Are there any good tips, when one should subclass and when should not?
It’s clear that we should not subclass when
- we want to reuse a single method of some class
- we override all methods, changing the behavior of superclass completely.
But in real life, it’s more difficult to decide. For example, I have a BasicToolbar
class, which has several buttons arranged on a panel. There is a second class ExtendedToolbar
, which hould
- have some additional buttons
- change the ordering of all buttons
- on condition hide/remove a couple of buttons from parent class
I tend to subclass to reuse those buttons and override ordering/addition logic, but occasional removing of a button of the parent class seem to be against idea of inheritance.
Any opinion is welcome.
8
The Liskov Substiution Principle is by far the best “heuristic” I know of for determining whether direct subclassing is a good idea.
Say you have a base class Foo, and derived classes Bar1 through Bar9. In a nutshell, the LSP states that any block of code using a Foo must work correctly no matter which of the nine Bar types that Foo actually is.
From the user’s point of view, that means code using the base class should be able to work almost exclusively with that base class, without caring what the actual type of the object is.
From the implementer’s point of view, that means each subclass must implement the full interface of the base class, including all of the implied semantic properties, without any surprises or additional restrictions.
If the subclass you’re thinking of writing won’t follow these rules, that’s a very strong indication you should not be using inheritance.

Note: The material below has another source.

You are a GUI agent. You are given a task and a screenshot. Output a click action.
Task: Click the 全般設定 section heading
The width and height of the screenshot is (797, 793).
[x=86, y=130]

Regarding your toolbar example, I don’t think it makes a lot of sense to use inheritance that way. I’d rather have Button classes, a generic Toolbar class that can contain any arrangement of Buttons, and then make BasicToolbar and ExtendedToolbar be objects with a Toolbar member that they add Buttons to in their constructors. If they share a bunch of buttons, make BackButton/LikeButton/UpvoteButton classes with a Button member, and let the Toolbars contain them. Using inheritance anywhere in this arrangement will only add unnecessarily tight restrictions on how you can rearrange these classes in the future.
2
It depends on the conventions and guidelines for a specific programming language. In C# it is not easy to delegate methods to an inner object (it requires explicit code). So inheritance can be easier. When creating a public .net based API, inheritance is often recommended, to simplify discovery for the API user.
One common use is when you want to use the template method pattern.

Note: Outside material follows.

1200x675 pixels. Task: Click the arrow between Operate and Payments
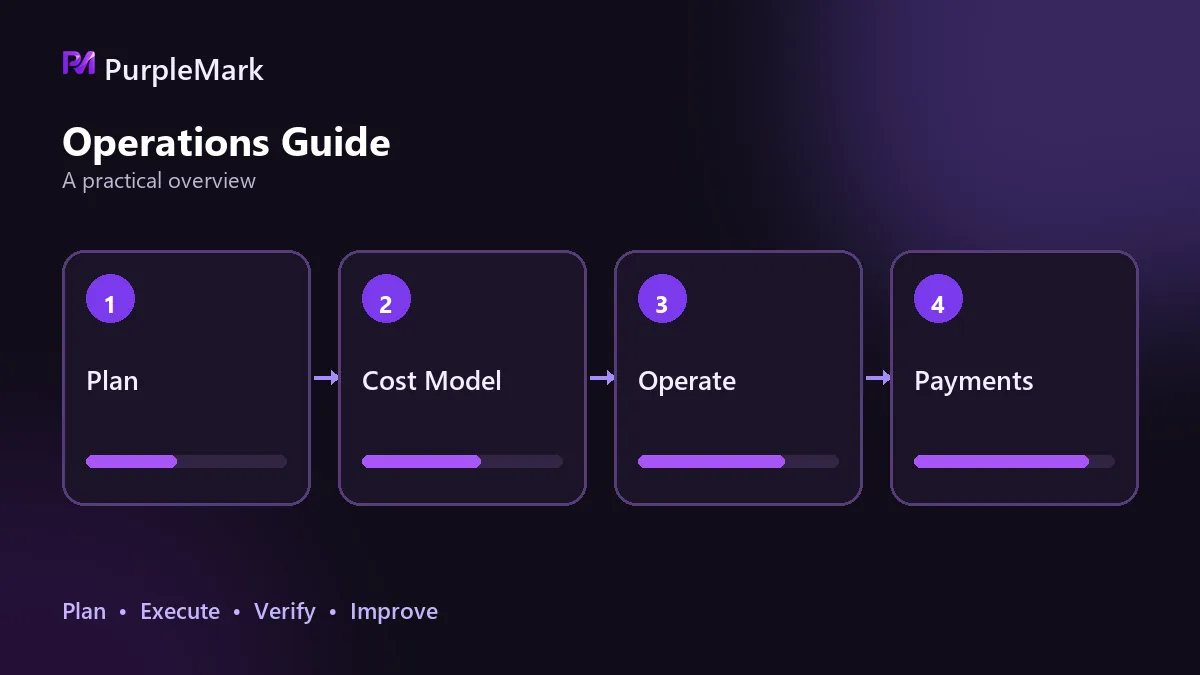[877, 378]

I that pattern you write the skeleton of an algorithm in an abstrac class. In some parts of that skeleton you can certain methods that are not implemented.
Subclassed implement those methods completing the algorithm. That can also be achieved without inheritance using injection and or delegates.
In general you should not subclass where there is not “is a” relationship between class.
Another patter that uses inheritance is the decorator patter which is similar to the toolbar example you gave.